Bees, butterflies and botany at Lesbury

Beginning a week of annual leave, a fortnight past, I hopped on the train keen to explore surrounds of Lesbury in North Northumberland. Arriving at Alnmouth station and taking the short walk North to where the circular walk begins beside the River Aln, a roadside field rife with Common Knapweed provided an interesting first port of call.

Here, the plentiful purple flower-heads were strewn with countless bumblebees, making for quite the sight as I set about trying to identify those in front of me. A male Buff-tailed Bumblee came first, followed by Common Carder Bee and a handful of vibrant male Red-tailed Bumblebees. White-tailed were present too, though proved too quick for the camera, and it soon became clear that plenty of cuckoo bumblebees were present also.

With many of these looking somewhat bleached and faded, identifying them was quite a task and I stress that my current identifications are entirely provisional. That said, most numerous was Vestal Cuckoo Bumblebee, followed the red-tailed Hill Cuckoo Bumblebee. More interesting still what was what likely amale Field Cuckoo Bumblebee with its extensive tail markings, and a rather fluffy looking bee may have been Barbut’s Cuckoo Bumblebee. A new species for me if so – I just hope that someone with more knowledge than I can confirm or correct.

Here too, a solitary bee feeding on Cat’s-ear was likely Gwynne’s Mining Bee. My first since spring and no doubt part of a second generation.
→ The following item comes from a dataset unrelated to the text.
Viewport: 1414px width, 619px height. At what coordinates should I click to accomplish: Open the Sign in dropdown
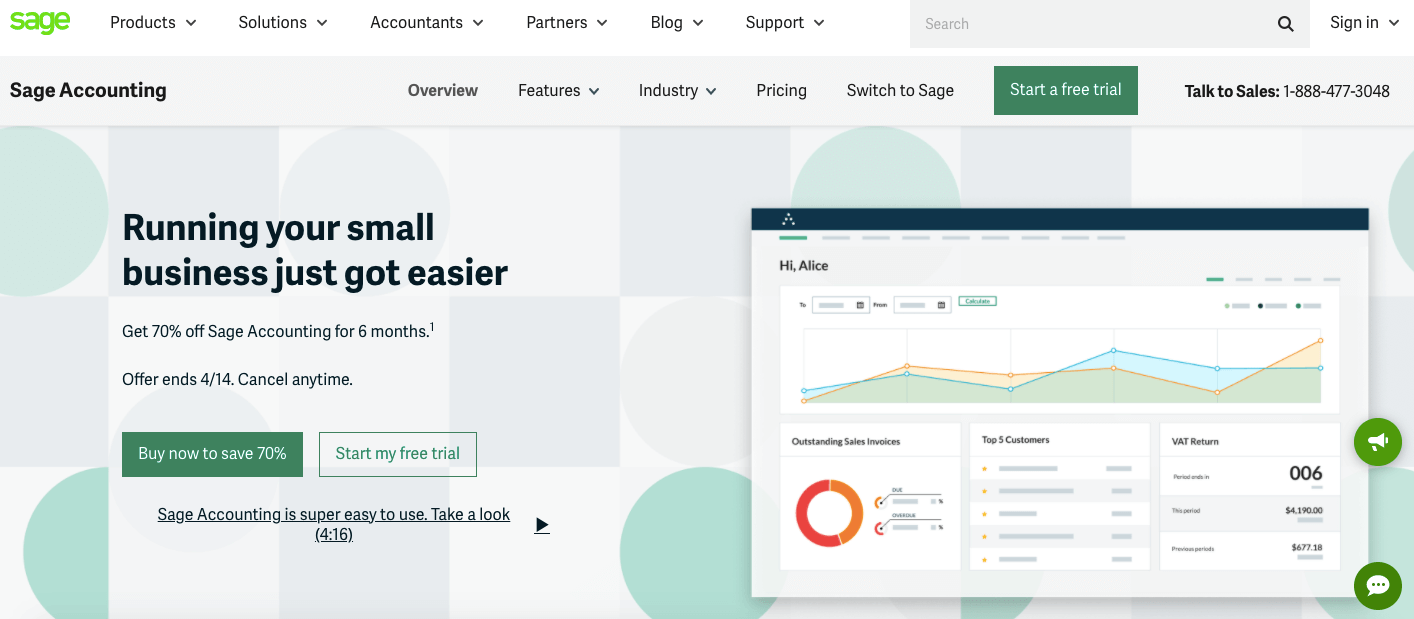coord(1364,22)
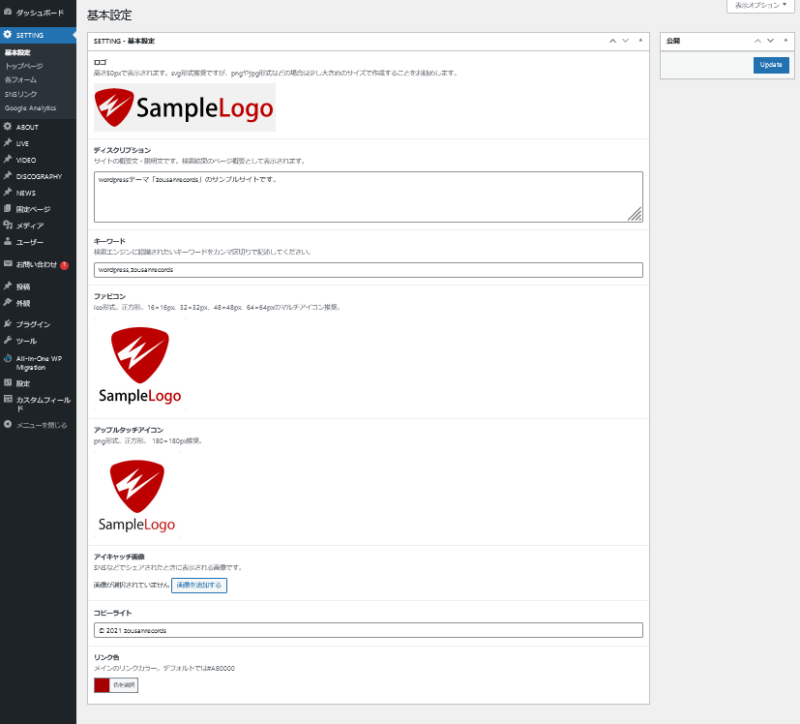
Task: Collapse sidebar with メニューを閉じる icon
Action: 8,425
Finding myself heading North along the margins of a nearby arable field, my attention soon turned to plants. Most interesting among the lush riverside vegatation was an abundance of Hemp Agrimony, while the lovely white blooms of Common Hemp-nettle were plentiful. Closer to the crop, and at times interwoven with the planted broad beans, a number of interesting arable ‘weeds’ were also spotted. Field Pansy, Sun Spurge, Common Poppy and Redshank were numerous, and Welted Thistle was nice to see.

A closer look at the invertebrate life here revealed a number of 14 and 7-Spot Ladybirds, while Small Copper, Small Skipper and Peacock butterflies made the most of the abundant thistle blooms. Lesser numerous (and not at all interested in the thistles) it was also nice to encounter Wall Brown here, alongside a lone Silver Y.

Perhaps the most interesting insect of the trip, the inconsicuous ladybird, Rhyzobius litura, was found here too while sweeping a stand of Tansy. Tiny and anything but brightly covered, I confess that at the time, I had no idea this was in fact a ladybird. Thank goodness for the UK Ladybirds Facebook group, and many thanks to Richard Comont for the speedy ID.

Further North along the Aln, the vegatation changed somewhat with smaller, arable plants giving way to an abundance of Wild Carrot and Common Ragwort. As ever, these proved popular with pollinators and a number of hoverflies were recorded, among these, Leucozona laternaria and Cheilosia illustrata pictured below. Also spotted here were plenty of Marmalade Hoverflies, along with Syritta pipiens and the striking Leucozona lucorum. More Hill Cuckoo Bumblebees could also be seen, while butterflies included more Small Copper and new for the day, Large White.

Further on towards the stepping stones at Greenrigg, edible crops gave way to what could almost be described as a somewhat beautiful meadow habitat, chock-full of Musk-mallow, Red Clover and Bird’s-foot Trefoil. This might just have seemed natural if it were not for the the striking (but introduced) flowers of Lucerne and Sainfoin also present. Plants which together with the native species here proved a magnet for insects – new species here including Early Bumblebee and the impressive Pied Hoverfly.

Crossing the river at Greenrigg, a hasty rush along the opposing bank ensued as I tried to squeeze in a look around Lesbury itself before needing the board my train. Trying and failing to ignore the plantlife here, a few interesting finds included Small Bugloss (not a plant I see very often) and an extensive patch of Enchanter’s Nightshade tucked away in a small roadside copse.

Owing to a few too many pauses, I did not have time for a proper look around Lesbury, though I did squeeze in wander along the river. Here, riparian plants proved interesting with Water Figwort spotted first, followed by two mint species. One of which looked a lot like Apple Mint while the other remains a mystery. Both Purple and Yellow Loosestrife were notable here too, and the beautiful yellow flowers of the non-native Monkeyflower were conspicuous.